*About this task*: Among the entries below, only the lines from the one with "This screenshot has width=1350, height=648." through the one with "You are a computer-use agent." are to be retyped, exactly and without pictures.

::: Task inputs

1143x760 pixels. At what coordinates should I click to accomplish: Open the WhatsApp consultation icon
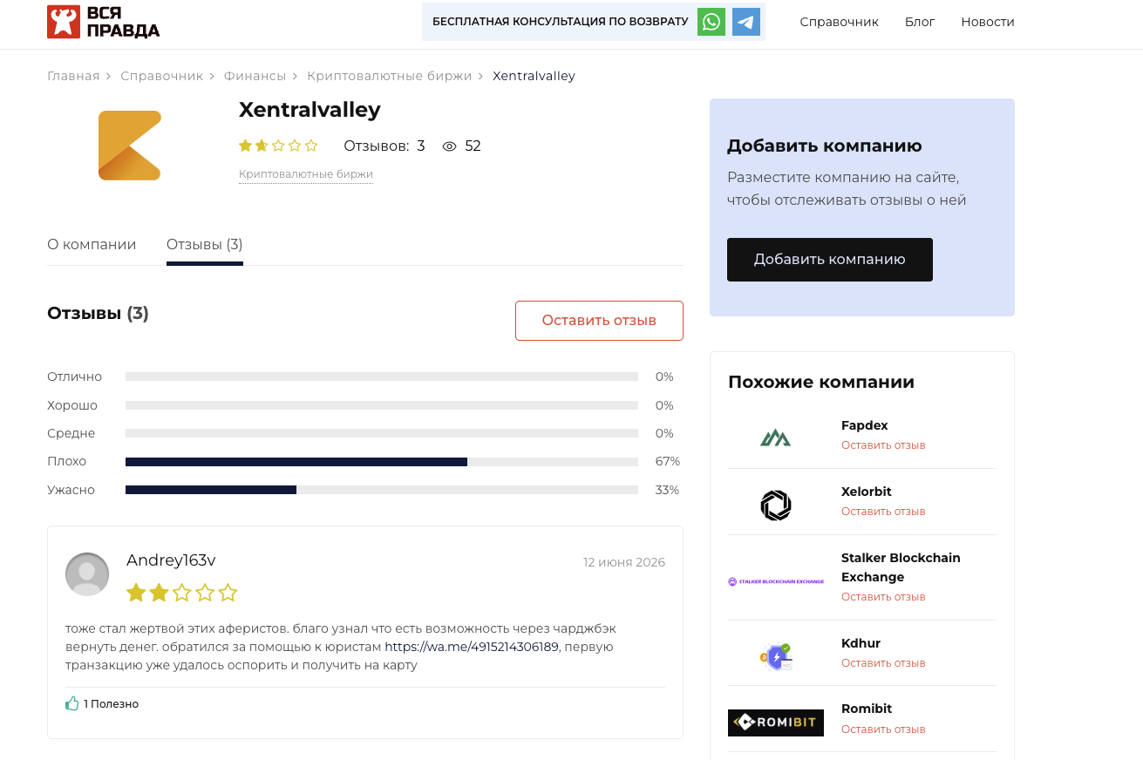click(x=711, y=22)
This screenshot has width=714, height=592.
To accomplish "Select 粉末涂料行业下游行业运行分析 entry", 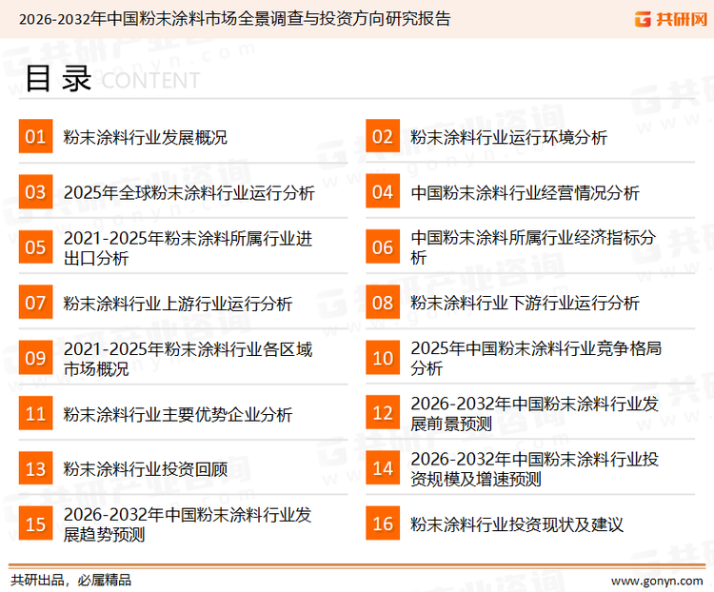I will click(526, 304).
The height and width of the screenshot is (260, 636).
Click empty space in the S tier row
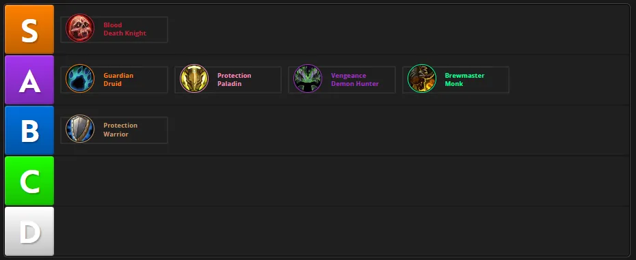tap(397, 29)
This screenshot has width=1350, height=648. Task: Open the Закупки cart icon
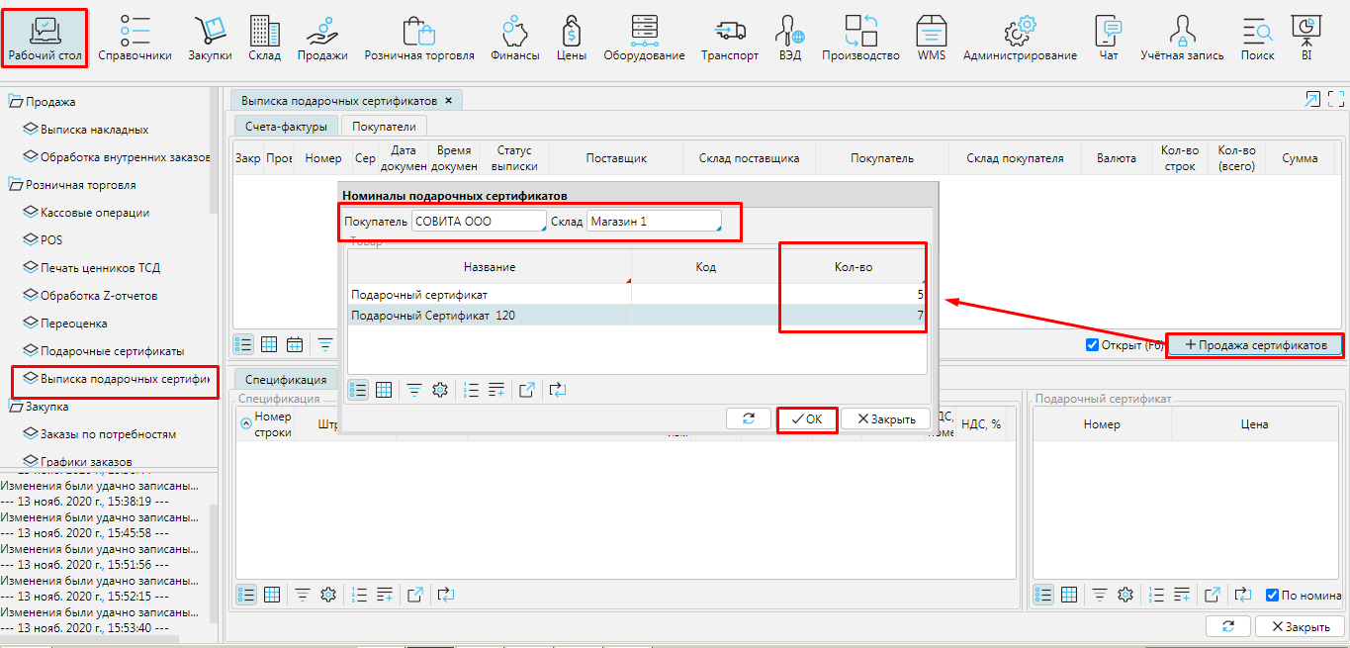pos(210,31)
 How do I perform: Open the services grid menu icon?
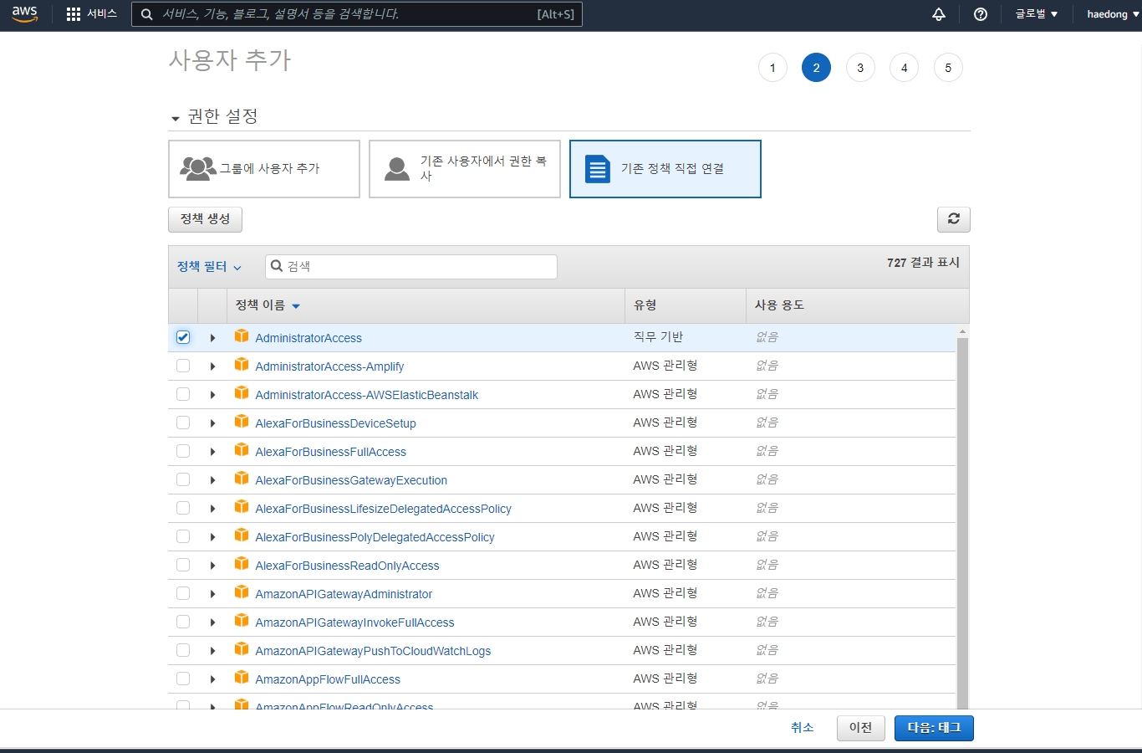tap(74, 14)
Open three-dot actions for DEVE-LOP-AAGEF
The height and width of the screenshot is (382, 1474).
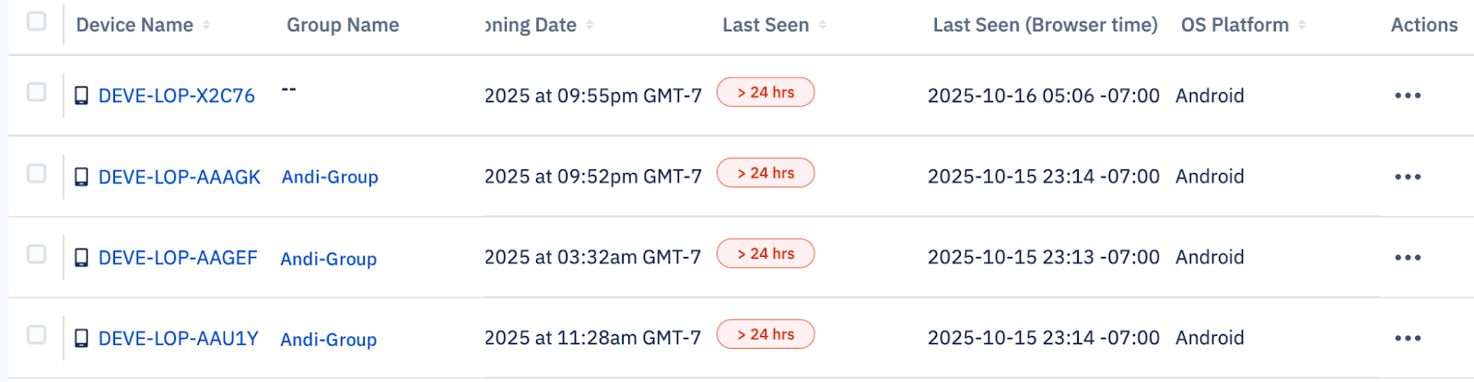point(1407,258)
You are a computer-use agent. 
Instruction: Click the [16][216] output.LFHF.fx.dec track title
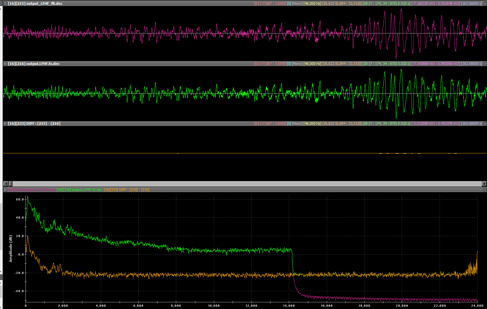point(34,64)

::::::

*Finished task*:
This screenshot has width=1350, height=648. Task: Open the Закупки cart icon
pos(210,31)
 How do I perform: Open the services grid menu icon?
tap(74, 14)
Open three-dot actions for DEVE-LOP-AAGEF
The height and width of the screenshot is (382, 1474).
point(1407,258)
You are a computer-use agent. 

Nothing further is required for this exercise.